A comparison of the exterior of the building today with its appearance circa 1950 indicates that the lower story of the primary facade is the only elevation to have been altered on the Winkelmeyer building. Openings on this elevation originally spanned the width of each bay, and sixteen light transoms capped two pairs of paneled double doors in each opening. This arrangement is similar to the existing lower-story openings on the west elevation. The new owners of the building may restore the primary elevation to its original appearance in the conversion of the warehouse space into offices.

The eleven-bay south elevation of the Winkelmeyer building has no openings. Originally, the adjacent structure rose five stories. When the building was altered to its current one-story height, this elevation was exposed. The opposing eleven-bay Walnut Street (north) elevation is articulated by brick pilasters and features slightly projecting corner bays. The corner bays are horizontally divided by stone sill courses at the second and fifth-story levels. Additionally, the enriched metal cornice also returns about these bays. Round-arched, two-over-two sash windows with metal sills are utilized on the lower four stories of the outer bays; attic story windows are smaller, paired double-hung windows. The central nine bays employ paired, segmentally arched sash windows with metal sills between each five-story brick pier. Similar attic story windows are embellished by corbeled imposts. On the first story, the central entrance bay is distinguished by a blind horseshoe arch enframing a pair of paneled wood doors. A turn-of-the-century spiral fire escape is installed on this elevation, and a simple banded cornice caps these bays.
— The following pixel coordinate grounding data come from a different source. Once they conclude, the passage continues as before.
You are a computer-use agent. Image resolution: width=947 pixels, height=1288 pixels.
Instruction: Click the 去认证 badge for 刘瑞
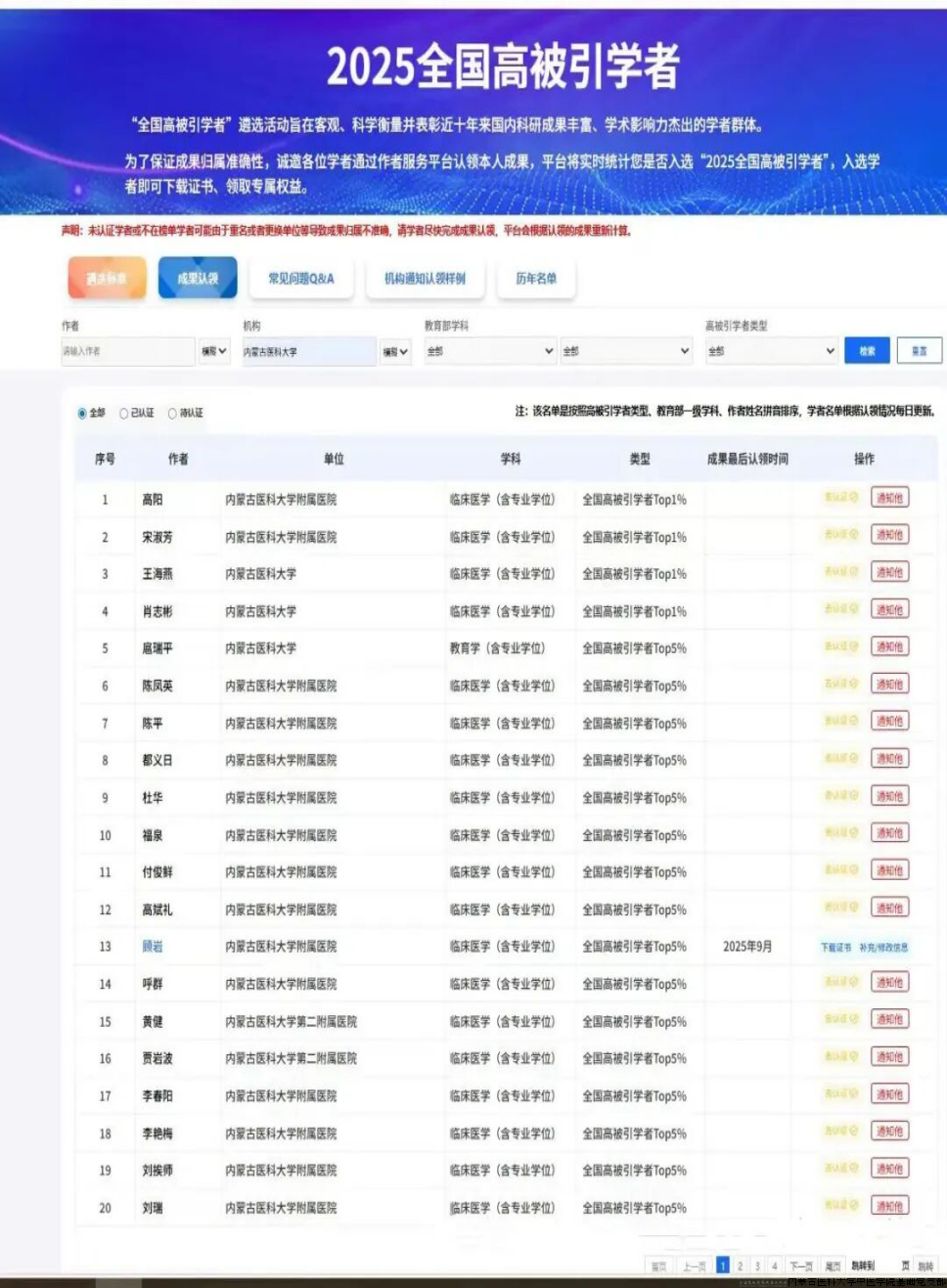(840, 1206)
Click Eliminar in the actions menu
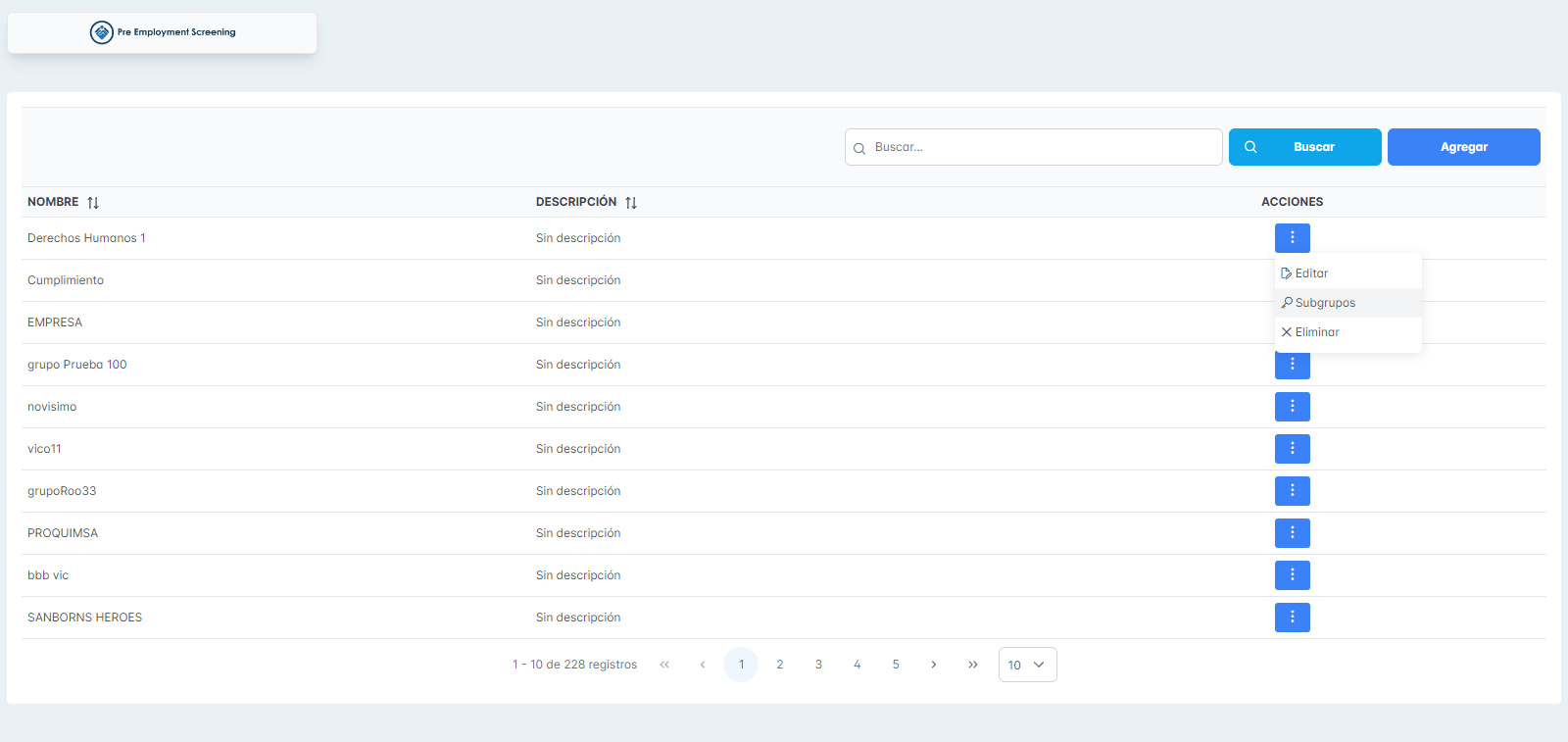This screenshot has height=742, width=1568. click(1316, 332)
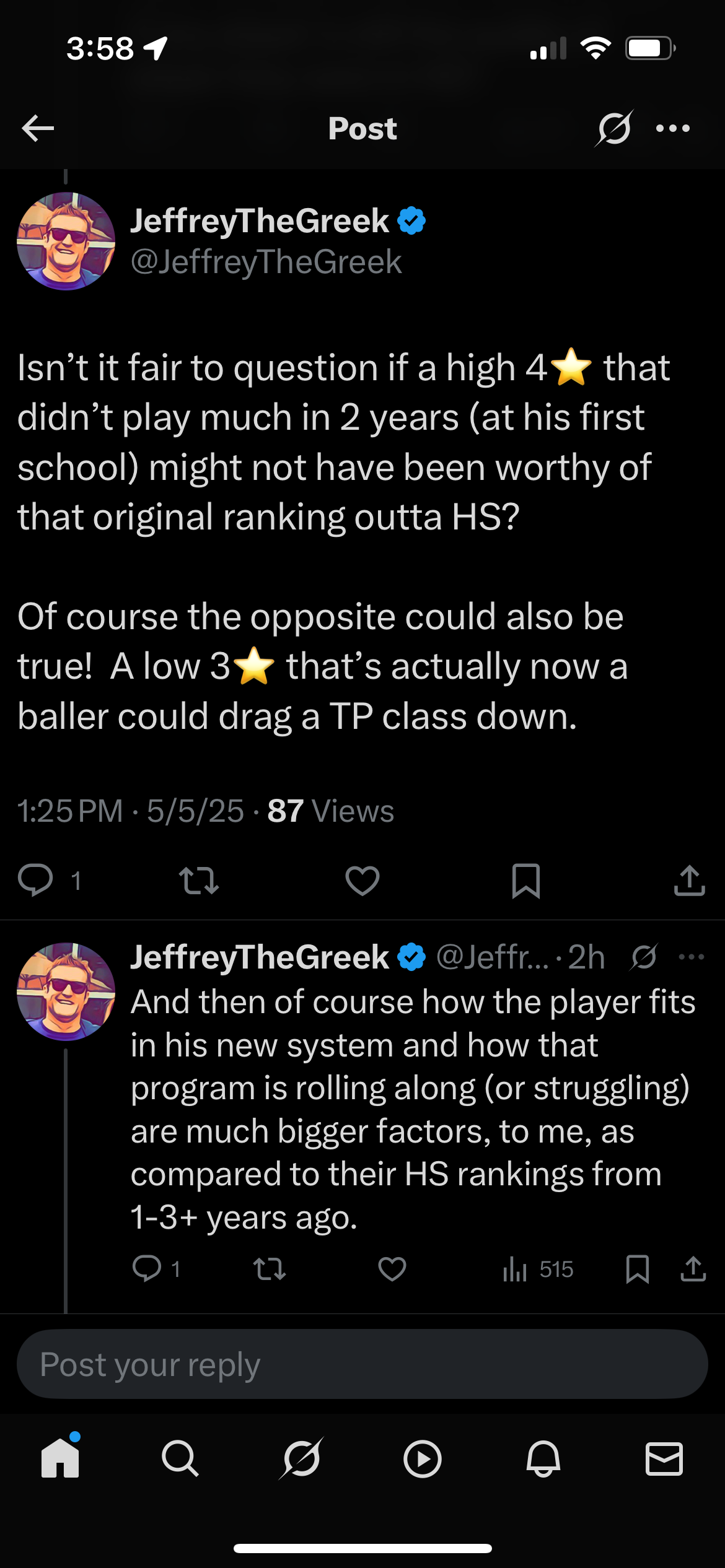Like the main post

[x=362, y=880]
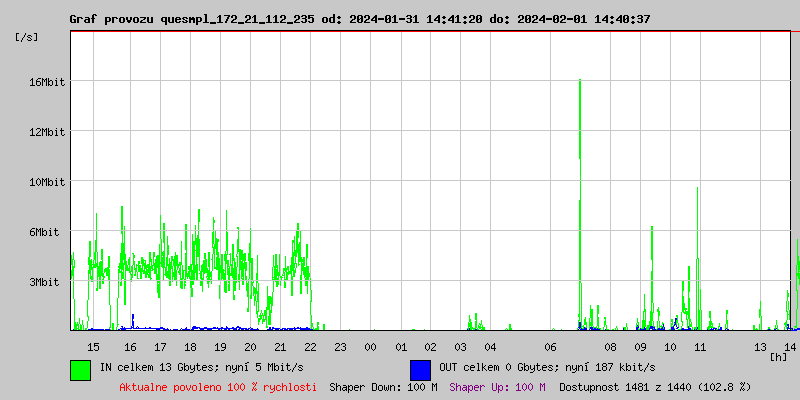Viewport: 800px width, 400px height.
Task: Select hour 22 on the time axis
Action: (x=310, y=346)
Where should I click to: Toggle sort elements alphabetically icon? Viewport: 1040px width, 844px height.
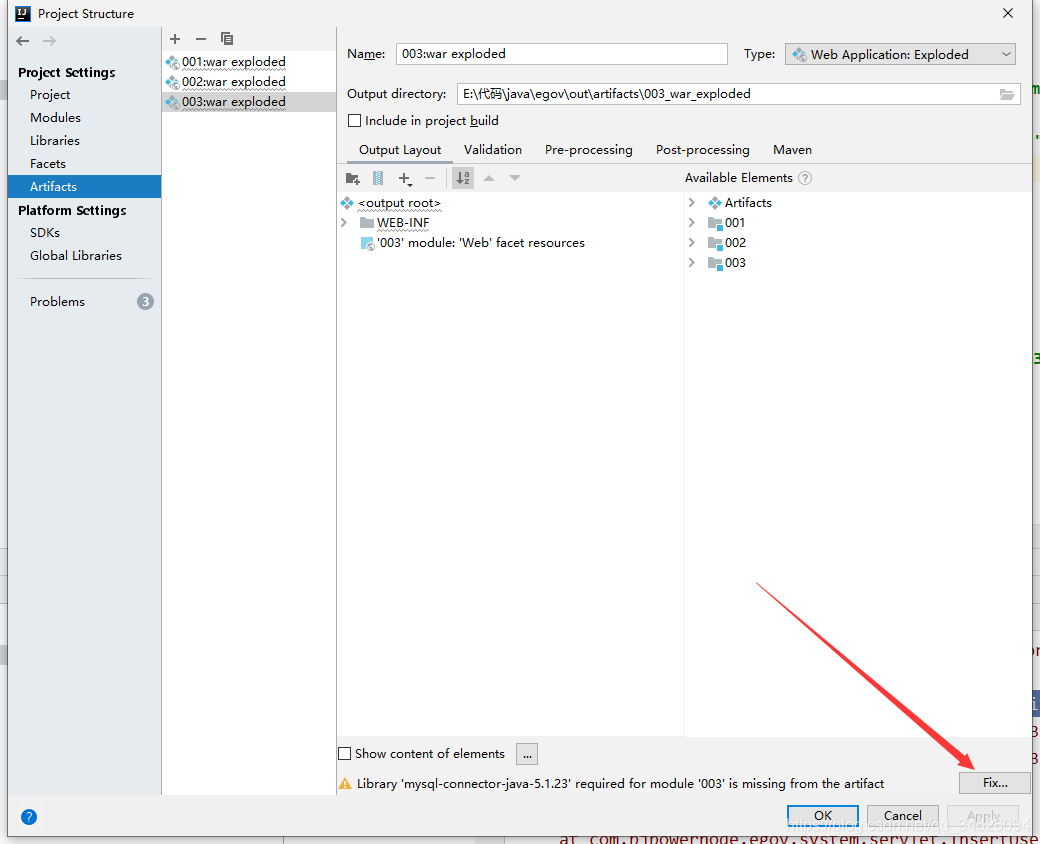coord(462,178)
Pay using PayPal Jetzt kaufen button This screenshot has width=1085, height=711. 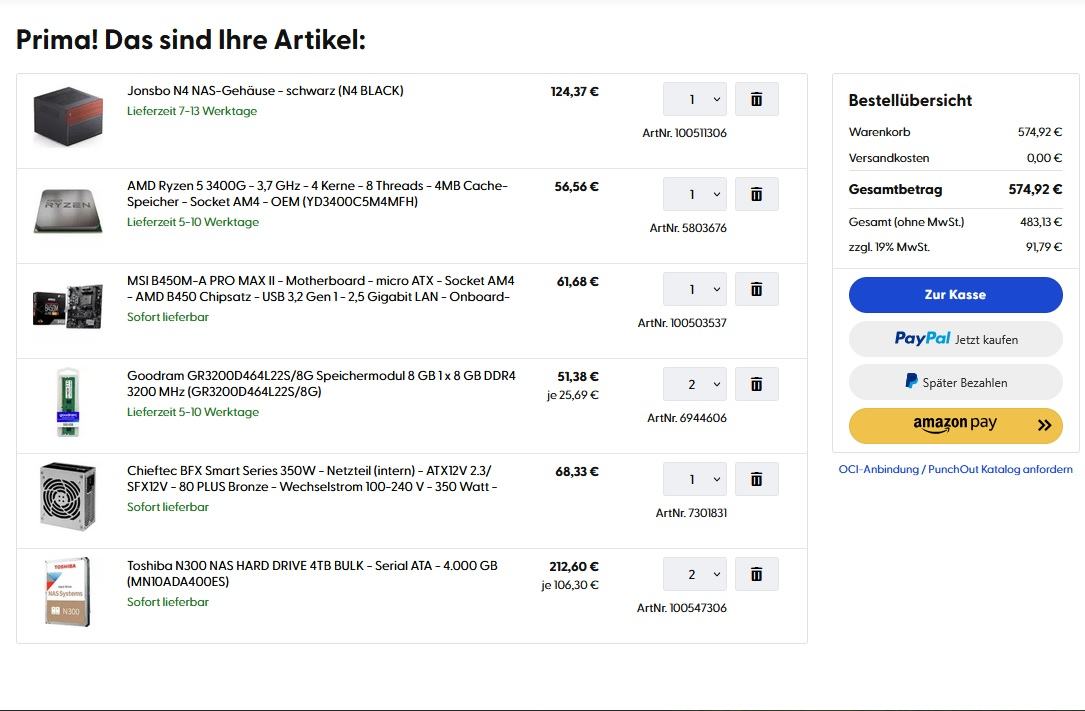click(955, 339)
Paired, segmentally arched windows identical to those seen on the north elevation are also utilized on the upper stories of the west elevation. The lower story features large paneled double doors with eight light transoms. The rear elevation has no cornice; rather, the roofline is coped with terra cotta tiles. This elevation also features the remains of a painted wall sign advertising the Missouri Furniture Company, a tenant of the building in the mid-20th century.

The interior of the Winkelmeyer building exhibits straightforward mill construction in a rectangular grid of columns, and, unsheathed masonry walls.

Winkelmeyer Building, St. Louis Missouri Looking northwest (1985)
Looking northwest (1985)

Winkelmeyer Building, St. Louis Missouri Looking southwest (1985)
Looking southwest (1985)

Winkelmeyer Building, St. Louis Missouri Looking southeast (1985)
Looking southeast (1985)

Winkelmeyer Building, St. Louis Missouri Looking northwest (1985)
Looking northwest (1985)

Winkelmeyer Building, St. Louis Missouri Looking south (1985)
Looking south (1985)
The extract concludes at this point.